Parade celebrating the 61st Doolittle Raiders Reunion in Fairfield, CA.
The following year, the Travis Air Museum is established with the approval of the Secretary of the Air Force and Public Affairs, albeit with no facility. The mission of the Museum is to help preserve the heritage of the Air Force, the history of Travis Air Force Base and airlift in the Pacific. The Society then begins a vigorous campaign to obtain aircraft and other artifacts for the museum.
When the old commissary on base is vacated in 1986, Col John Tait, Commander, 60th Military Airlift Wing, Travis Air Force Base, makes it available to house the accumulated artifacts. Within a year, Travis Air Force Base museum officially becomes the Travis Air Museum. The collection begins to grow.
In 1989, the Museum’s future namesake, California’s aviation pioneer and Medal of Honor recipient, General Jimmy Doolittle sends the base a signed photo congratulating it on the decision to house an air museum.
During 1996, the Travis Air Museum earns the Air Force Heritage Award and reorganizes the staff under a single civilian curator.
In 1999, with the backing of the Wing and the Society, a museum working group is created to explore the feasibility of building a new state-of-the art museum at a convenient site on the edge of the base. The present building is aging and, of course, was not designed as a museum. Furthermore, it is at full capacity. With approximately 60,000 annual visitors, it is also in a very problematic location with respect to base security.
During 2000, the museum working group determines that a new Travis Air Force Base museum is not only necessary, but is also in the best interests of both the Air Force and the local community. Afterwards a new site is identified, some 16 acres, near the Travis Air Force Base hospital. The Campaign for the “Aviation Museum of the New Millennium” begins and an artist’s conception of new museum building is created.
Artist’s conception of one possible vision for a new museum building
In the spring of 2001, with the blessing of the Jimmy Doolittle family and Lieutenant General Ronald C. Marcotte, Vice Commander, Air Mobility Command, the Foundation’s request to rename the new Travis Air Force Base Museum in honor of the late General (Ret) James H. Doolittle is approved.
Shortly thereafter, Brigadier General Thomas Kane, Commander, 60th Air Mobility Wing, identifies a new site and organizes a ground-breaking ceremony for the new Jimmy Doolittle Air and Space museum near the Travis Air Force Base hospital entrance.
Then Brig. General Thomas P. Kane, Commander 60th Air Mobility Wing, Travis Air Force Base, organized a ground-breaking ceremony for the new Jimmy Doolittle Air and Space Museum near the Travis Air Force Base David Grand Hospital entrance.

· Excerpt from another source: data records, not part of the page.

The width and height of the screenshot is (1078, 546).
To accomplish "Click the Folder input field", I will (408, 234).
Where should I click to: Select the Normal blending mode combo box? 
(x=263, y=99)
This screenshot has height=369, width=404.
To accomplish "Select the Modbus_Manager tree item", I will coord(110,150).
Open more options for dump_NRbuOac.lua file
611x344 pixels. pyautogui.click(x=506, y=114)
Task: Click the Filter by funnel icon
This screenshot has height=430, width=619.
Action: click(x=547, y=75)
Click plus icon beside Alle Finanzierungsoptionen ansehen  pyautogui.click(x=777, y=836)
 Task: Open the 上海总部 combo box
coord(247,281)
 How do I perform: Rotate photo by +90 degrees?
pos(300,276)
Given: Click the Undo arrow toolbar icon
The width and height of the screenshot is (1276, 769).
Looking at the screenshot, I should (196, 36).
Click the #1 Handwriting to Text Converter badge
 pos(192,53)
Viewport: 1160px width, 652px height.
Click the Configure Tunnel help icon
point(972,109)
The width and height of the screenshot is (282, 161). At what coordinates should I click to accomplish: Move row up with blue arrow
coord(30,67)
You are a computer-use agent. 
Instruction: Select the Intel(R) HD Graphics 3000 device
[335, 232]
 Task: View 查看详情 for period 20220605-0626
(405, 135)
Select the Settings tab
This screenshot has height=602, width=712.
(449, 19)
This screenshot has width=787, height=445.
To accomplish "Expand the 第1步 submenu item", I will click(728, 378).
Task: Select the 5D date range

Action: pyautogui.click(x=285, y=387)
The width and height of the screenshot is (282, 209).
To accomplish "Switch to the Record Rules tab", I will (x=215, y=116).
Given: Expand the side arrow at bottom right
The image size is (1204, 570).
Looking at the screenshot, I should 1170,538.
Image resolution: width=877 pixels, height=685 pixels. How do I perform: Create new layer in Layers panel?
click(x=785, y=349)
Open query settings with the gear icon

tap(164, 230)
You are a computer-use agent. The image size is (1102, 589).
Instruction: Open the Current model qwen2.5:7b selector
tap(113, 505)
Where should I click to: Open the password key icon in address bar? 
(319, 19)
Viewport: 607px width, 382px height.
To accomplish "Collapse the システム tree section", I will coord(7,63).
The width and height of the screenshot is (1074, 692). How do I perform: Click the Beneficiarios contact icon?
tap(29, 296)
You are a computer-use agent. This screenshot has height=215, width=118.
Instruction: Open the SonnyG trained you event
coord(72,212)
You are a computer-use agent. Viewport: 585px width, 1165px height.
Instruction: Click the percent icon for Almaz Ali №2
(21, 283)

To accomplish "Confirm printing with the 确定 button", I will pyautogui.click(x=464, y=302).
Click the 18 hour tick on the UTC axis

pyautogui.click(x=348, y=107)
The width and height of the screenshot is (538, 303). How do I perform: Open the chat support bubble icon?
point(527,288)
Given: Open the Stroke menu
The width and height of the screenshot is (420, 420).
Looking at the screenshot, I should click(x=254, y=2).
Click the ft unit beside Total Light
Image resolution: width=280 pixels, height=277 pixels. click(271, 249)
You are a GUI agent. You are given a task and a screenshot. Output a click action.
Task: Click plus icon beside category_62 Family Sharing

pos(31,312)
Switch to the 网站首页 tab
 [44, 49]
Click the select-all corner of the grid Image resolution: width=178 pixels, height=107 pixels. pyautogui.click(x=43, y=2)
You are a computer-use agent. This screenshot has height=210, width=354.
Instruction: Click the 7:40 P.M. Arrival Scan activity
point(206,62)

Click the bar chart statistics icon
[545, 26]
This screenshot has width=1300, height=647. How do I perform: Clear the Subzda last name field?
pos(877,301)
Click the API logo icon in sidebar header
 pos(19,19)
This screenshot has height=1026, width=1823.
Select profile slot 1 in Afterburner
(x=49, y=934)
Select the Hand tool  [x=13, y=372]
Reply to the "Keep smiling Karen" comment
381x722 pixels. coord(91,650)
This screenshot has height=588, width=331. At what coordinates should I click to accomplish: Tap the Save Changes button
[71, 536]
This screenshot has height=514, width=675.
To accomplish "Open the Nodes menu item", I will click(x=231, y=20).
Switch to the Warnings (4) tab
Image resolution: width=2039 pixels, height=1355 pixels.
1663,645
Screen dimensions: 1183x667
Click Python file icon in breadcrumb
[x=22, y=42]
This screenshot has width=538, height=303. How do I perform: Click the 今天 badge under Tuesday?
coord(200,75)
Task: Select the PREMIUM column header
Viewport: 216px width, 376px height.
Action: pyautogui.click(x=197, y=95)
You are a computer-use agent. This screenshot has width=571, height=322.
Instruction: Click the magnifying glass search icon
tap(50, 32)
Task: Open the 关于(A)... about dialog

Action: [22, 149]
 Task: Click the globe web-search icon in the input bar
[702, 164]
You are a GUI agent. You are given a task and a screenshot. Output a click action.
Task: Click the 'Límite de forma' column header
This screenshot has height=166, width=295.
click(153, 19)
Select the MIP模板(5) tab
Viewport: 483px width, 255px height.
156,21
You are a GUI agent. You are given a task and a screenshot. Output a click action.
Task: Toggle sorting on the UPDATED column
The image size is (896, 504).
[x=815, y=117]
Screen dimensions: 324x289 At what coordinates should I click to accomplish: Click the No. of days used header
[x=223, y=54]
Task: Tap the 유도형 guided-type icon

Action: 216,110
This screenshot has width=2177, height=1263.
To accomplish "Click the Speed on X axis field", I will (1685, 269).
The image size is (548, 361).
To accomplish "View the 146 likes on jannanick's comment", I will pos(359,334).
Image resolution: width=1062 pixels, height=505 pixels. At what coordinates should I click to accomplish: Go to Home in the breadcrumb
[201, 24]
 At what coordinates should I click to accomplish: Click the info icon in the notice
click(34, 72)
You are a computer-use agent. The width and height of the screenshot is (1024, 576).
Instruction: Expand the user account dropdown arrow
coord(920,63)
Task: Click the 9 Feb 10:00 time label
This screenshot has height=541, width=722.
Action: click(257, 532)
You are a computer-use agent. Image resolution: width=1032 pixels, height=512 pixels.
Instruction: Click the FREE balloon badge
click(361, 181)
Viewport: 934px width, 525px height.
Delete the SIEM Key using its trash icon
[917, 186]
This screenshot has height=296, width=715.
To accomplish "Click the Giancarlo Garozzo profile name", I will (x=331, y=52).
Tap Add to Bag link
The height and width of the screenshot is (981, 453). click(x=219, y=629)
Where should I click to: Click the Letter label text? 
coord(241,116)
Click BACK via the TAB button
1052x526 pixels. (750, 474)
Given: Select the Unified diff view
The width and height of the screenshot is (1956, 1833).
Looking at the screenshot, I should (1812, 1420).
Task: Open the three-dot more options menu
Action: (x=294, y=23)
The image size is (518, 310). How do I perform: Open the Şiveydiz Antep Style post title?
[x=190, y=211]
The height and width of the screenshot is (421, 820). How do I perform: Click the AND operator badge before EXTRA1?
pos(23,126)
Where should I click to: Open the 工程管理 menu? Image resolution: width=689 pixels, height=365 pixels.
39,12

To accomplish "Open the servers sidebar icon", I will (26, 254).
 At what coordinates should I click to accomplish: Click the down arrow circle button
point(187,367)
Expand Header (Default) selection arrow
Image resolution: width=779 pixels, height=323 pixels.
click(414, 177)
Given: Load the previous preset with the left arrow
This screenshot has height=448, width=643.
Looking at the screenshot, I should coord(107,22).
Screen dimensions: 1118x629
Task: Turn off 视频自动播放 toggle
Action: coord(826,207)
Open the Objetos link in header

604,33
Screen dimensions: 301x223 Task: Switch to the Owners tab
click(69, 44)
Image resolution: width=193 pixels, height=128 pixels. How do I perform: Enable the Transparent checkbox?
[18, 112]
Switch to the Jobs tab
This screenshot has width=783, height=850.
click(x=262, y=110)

Meanwhile, the Travis Historical Society formally changes its name to the Jimmy Doolittle Air and Space Museum Foundation, a non-profit, tax-exempt organization.
Unfortunately, after September 11, security changes on base, and other considerations, result in a search for another base site.
In 2002 a Philanthropic Market Study Report and Recommendations is commissioned by the Jimmy Doolittle Air and Space Museum Foundation.
The following year the Jimmy Doolittle Air and Space Museum Education Foundation is established as the tax-exempt, non-profit fund-raising arm for the future Jimmy Doolittle Air and Space Museum.
In the spring of 2003, the highly successful 61st Doolittle Raider Reunion is hosted by the Travis Air Force Base Museum, the Jimmy Doolittle Air and Space Museum Foundation and local communities.
2004 – 2009 Guidance and advice on the challenges of building a new museum are obtained from many sources, in particular the National Air and Space Museum in Washington, the Strategic Air Command Museum in Omaha, the Museum of Flight in Seattle and the Museum of Aviation at Robins Air Force Base, Georgia.
Many factors are at work: economic, legal, environmental and political. Support is forthcoming from local civic, business, and educational leaders. Little by little the ground work is laid for a new museum. The critical issue, however, is obtaining the land on which to build it.
In the spring of 2010 Colonel James C. Vechery, Commander, 60th Air Mobility Wing, Travis Air Force Base officially confirms that a parcel of property on Travis Air Force Base accessible to the general public would be the home of a new Air Force owned and operated Air Museum.
The Jimmy Doolittle Air and Space Museum Foundation hires Lanny Couvillon and John Youngberg, Founder and President of FriendRaisers, LLC, as fundraising counsels. Officials unveil a new model of a proposed Jimmy Doolittle Air and Space Museum.